Il fait partie d'une équipe de maintenance qui s'occupe des dômes. Ça conviendrait à SolènnDirine. N'importe quel boulot conviendrait à SolènnDirine. Je vous en prie, faites que je ne me sois pas trompée. Une photo vient d'apparaître derrière Carl. Je fronce les sourcils. Oggy, en plus jeune, accompagné d'une femme et d'une petite fille. Aurait-il perdu sa fille ? Il faut que je me souvienne, est-ce qu'une fillette est décédée dernièrement ? Non, pas dernièrement : Oggy a l'air d'avoir dix ans de moins sur cette photo. Que s'est-il passé il y a dix ans ? Si cette fille est morte, elle aurait peut-être mon âge aujourd'hui... Serait-il là pour moi ? Se pourrait-il qu'il ait décidé de me sauver, comme pour honorer la mémoire de sa fille défunte ? Carl réduit à nouveau à néant mes espoirs en quelques mots :

- Lorna et Lali, c'est ça, Oggy ? (l'intéressé acquiesce) Quel âge a votre fille maintenant, Oggy ?

- Presque quinze ans.

Quinze ans.

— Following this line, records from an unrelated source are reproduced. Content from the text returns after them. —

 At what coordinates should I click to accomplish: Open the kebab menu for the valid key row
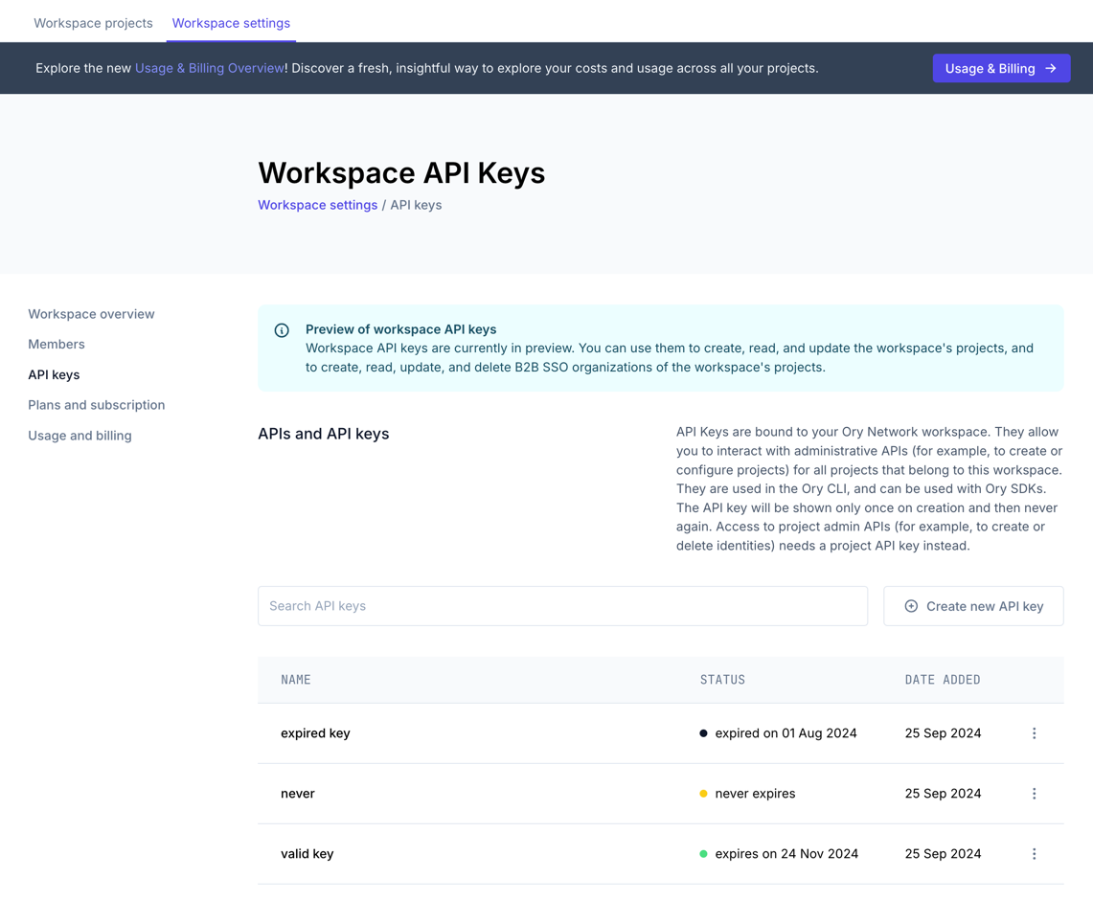pyautogui.click(x=1034, y=853)
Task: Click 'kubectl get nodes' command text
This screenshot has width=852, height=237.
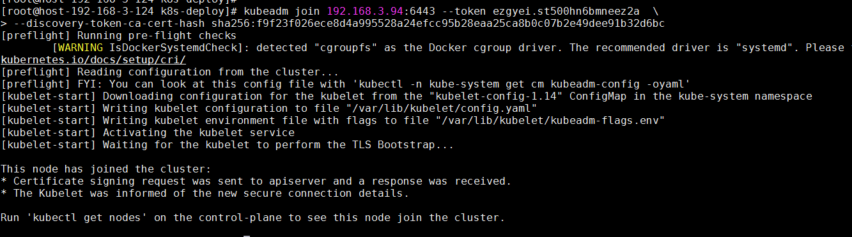Action: click(x=88, y=217)
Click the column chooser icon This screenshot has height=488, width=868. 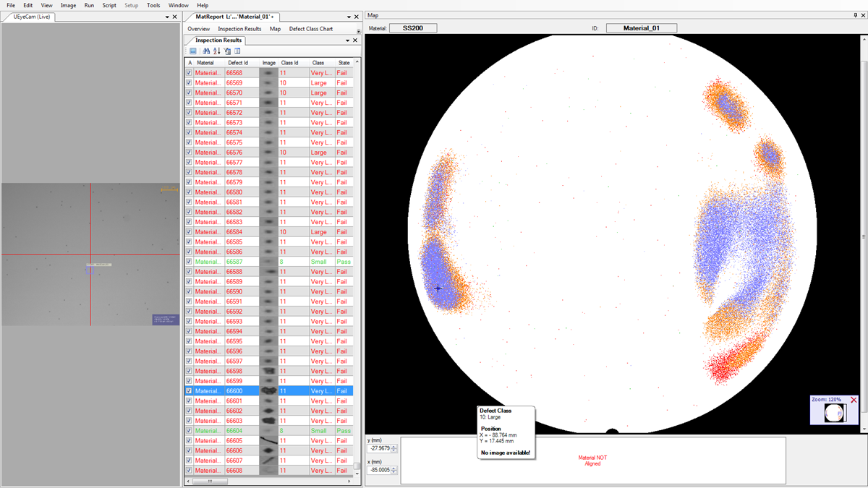[x=237, y=51]
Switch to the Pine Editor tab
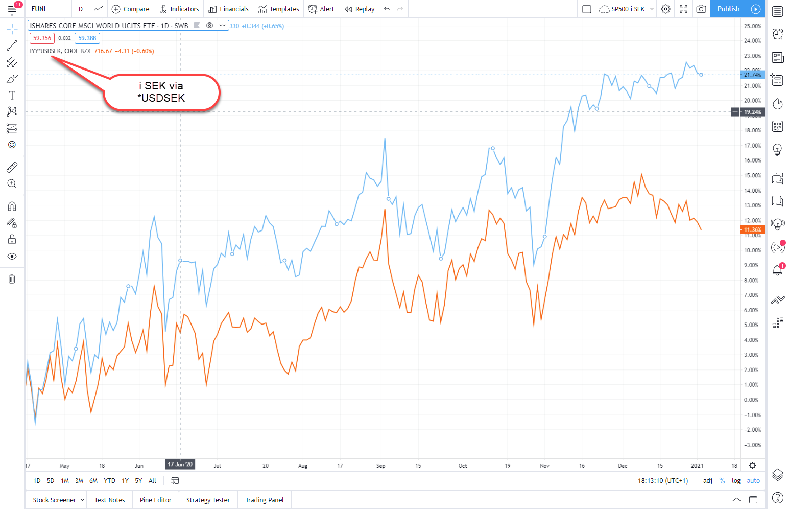 click(x=155, y=500)
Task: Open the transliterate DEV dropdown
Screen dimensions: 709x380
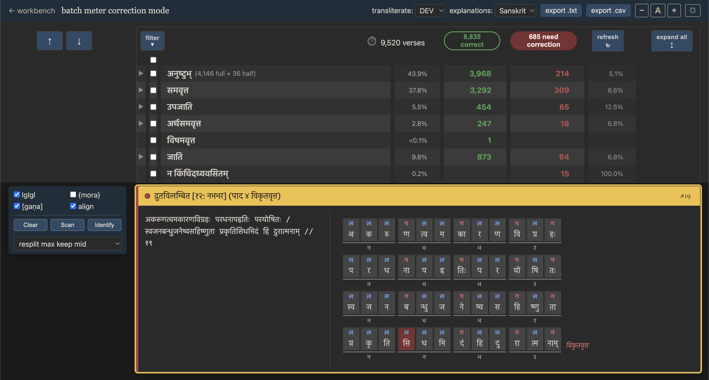Action: click(430, 11)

Comme nous. J'avais raison. Est-ce que je devrais connaître cette fille ?

- Et c'est pour elle que vous êtes venu ce soir, n'est-ce pas, Oggy ?

Oggy fait « oui » de la tête, puis, sur un geste de Carl, se lance (ou essaie de se lancer) :

- Lali, ma chère Lali, elle est...

Il s'arrête, regarde Carl, puis la caméra, puis les enfants présents.

- Excusez Oggy, chers amis, reprend Carl. Vous aussi, vous serez sous le choc quand je vous aurai parlé de l'ultimatum que lui a posé sa fille Lali...

Carl tourne les yeux vers les coulisses, nous pivotons tous. La dénommée Lali apparaît.

Je la connais.







SOL

J-7

Bon sang, c'est la fille qui a essayé de forcer le tunnel C2 l'autre jour. Celle avec qui j'ai discuté dans les coulisses. Elle m'a fait la bise. Jamais aucune fille n'avait fait ça avant elle. Je dois dire que j'ai apprécié de la sentir toute proche. Elle était sympa. Je la regarde s'avancer. Ils l'ont maquillée, pas trop, et elle porte une robe noire qui lui va vraiment bien. Elle est jolie. Elle me sourit. Elle marche vers Carl Preston mais ne me lâche pas des yeux. Je ne détourne pas le regard et je ne peux m'empêcher de penser que Zia ne va pas aimer ça.